[START]

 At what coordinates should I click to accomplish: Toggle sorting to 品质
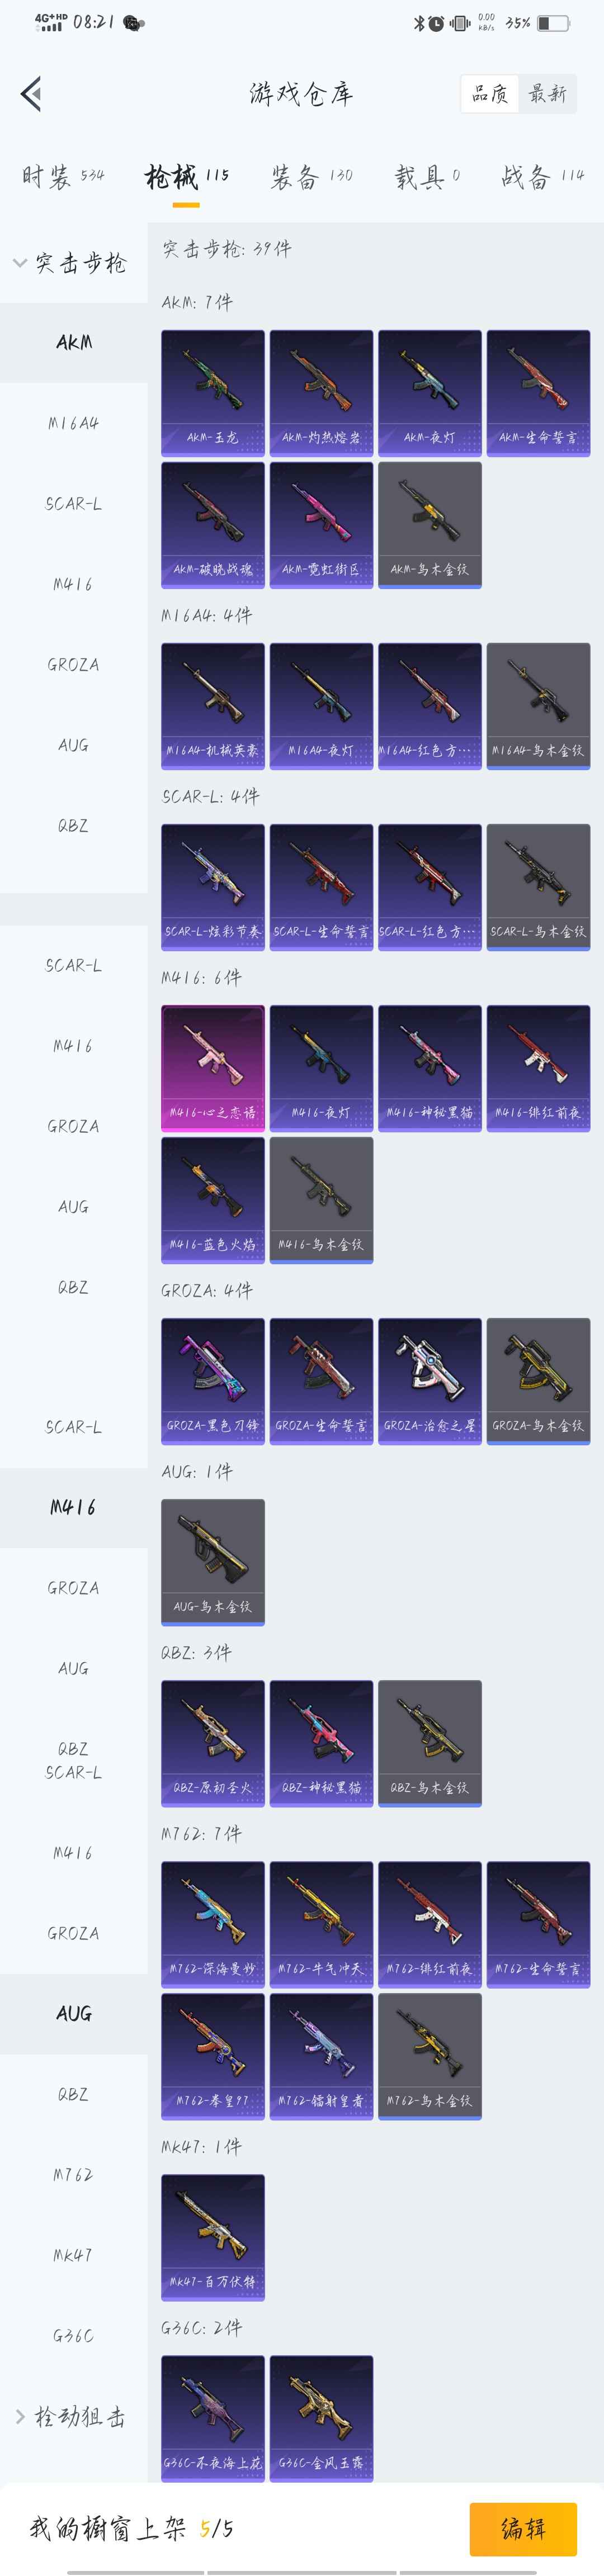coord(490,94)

[END]
[START]

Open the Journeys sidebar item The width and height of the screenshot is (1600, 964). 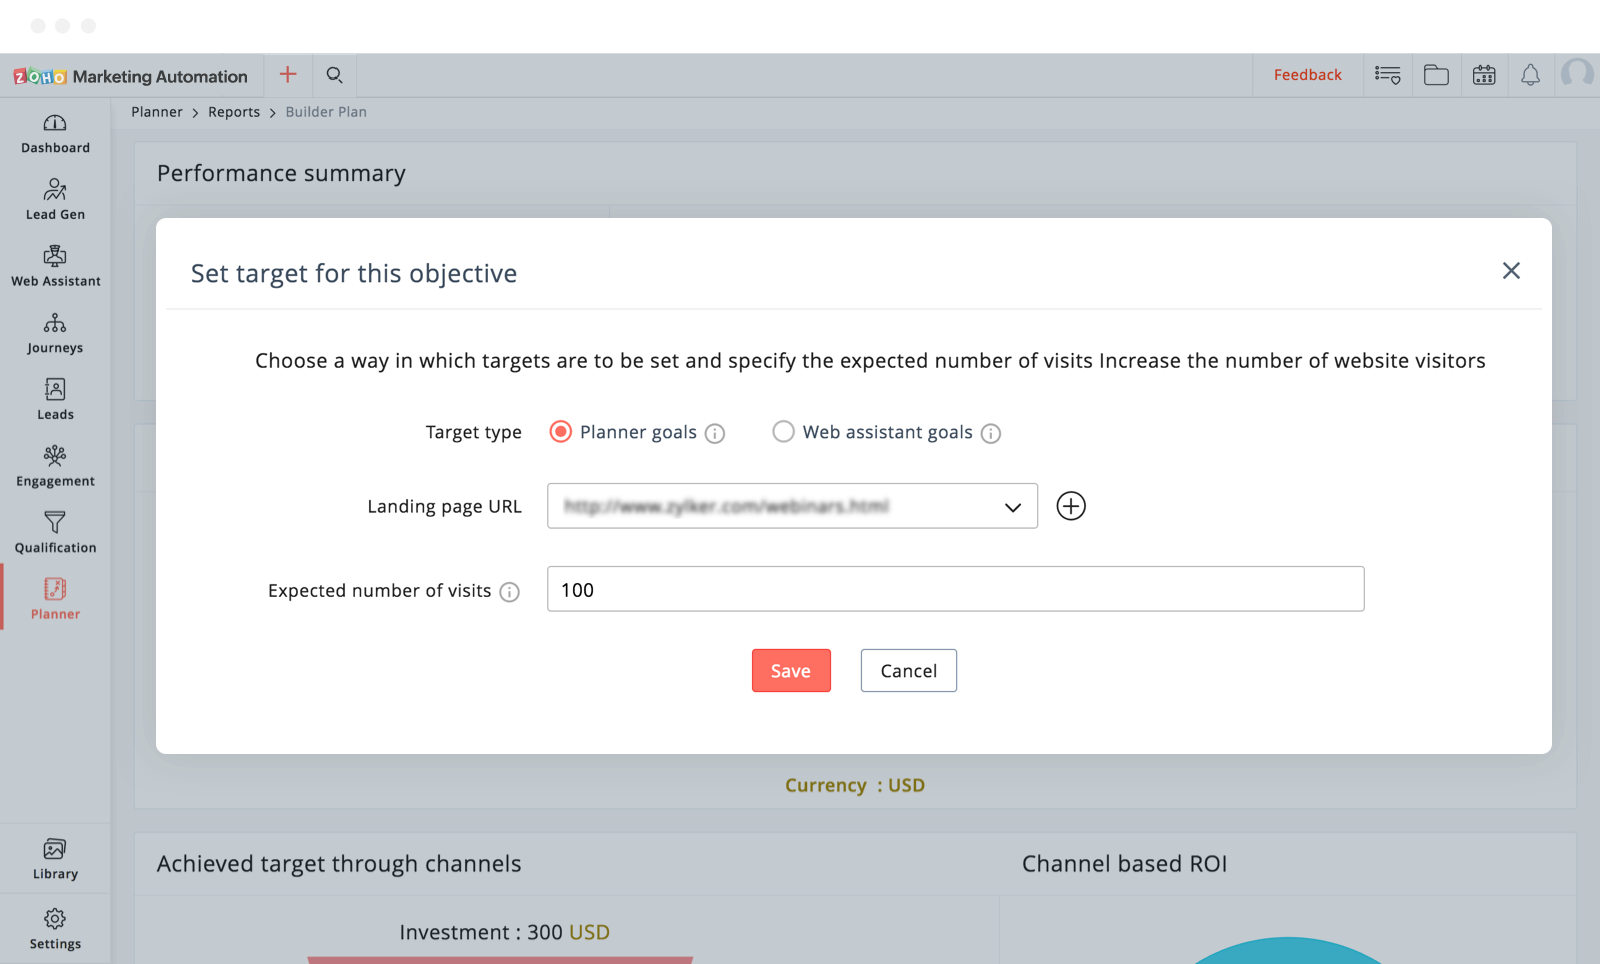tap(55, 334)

[END]
[START]

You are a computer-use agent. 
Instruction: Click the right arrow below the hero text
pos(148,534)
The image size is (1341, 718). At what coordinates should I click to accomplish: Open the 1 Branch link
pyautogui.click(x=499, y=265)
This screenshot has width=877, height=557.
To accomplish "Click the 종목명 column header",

[END]

== Exercise brief ==
Rewrite the lines between the one holding "You are a computer-use agent." and the one holding "the 종목명 column", inclusive, swapping "coordinates" for "location" and leaving everything else as it is. Return only those lines.

== The completed task ==
You are a computer-use agent. 
Instruction: Click the right arrow below the hero text
pos(148,534)
The image size is (1341, 718). At what location should I click to accomplish: Open the 1 Branch link
pyautogui.click(x=499, y=265)
This screenshot has width=877, height=557.
To accomplish "Click the 종목명 column header",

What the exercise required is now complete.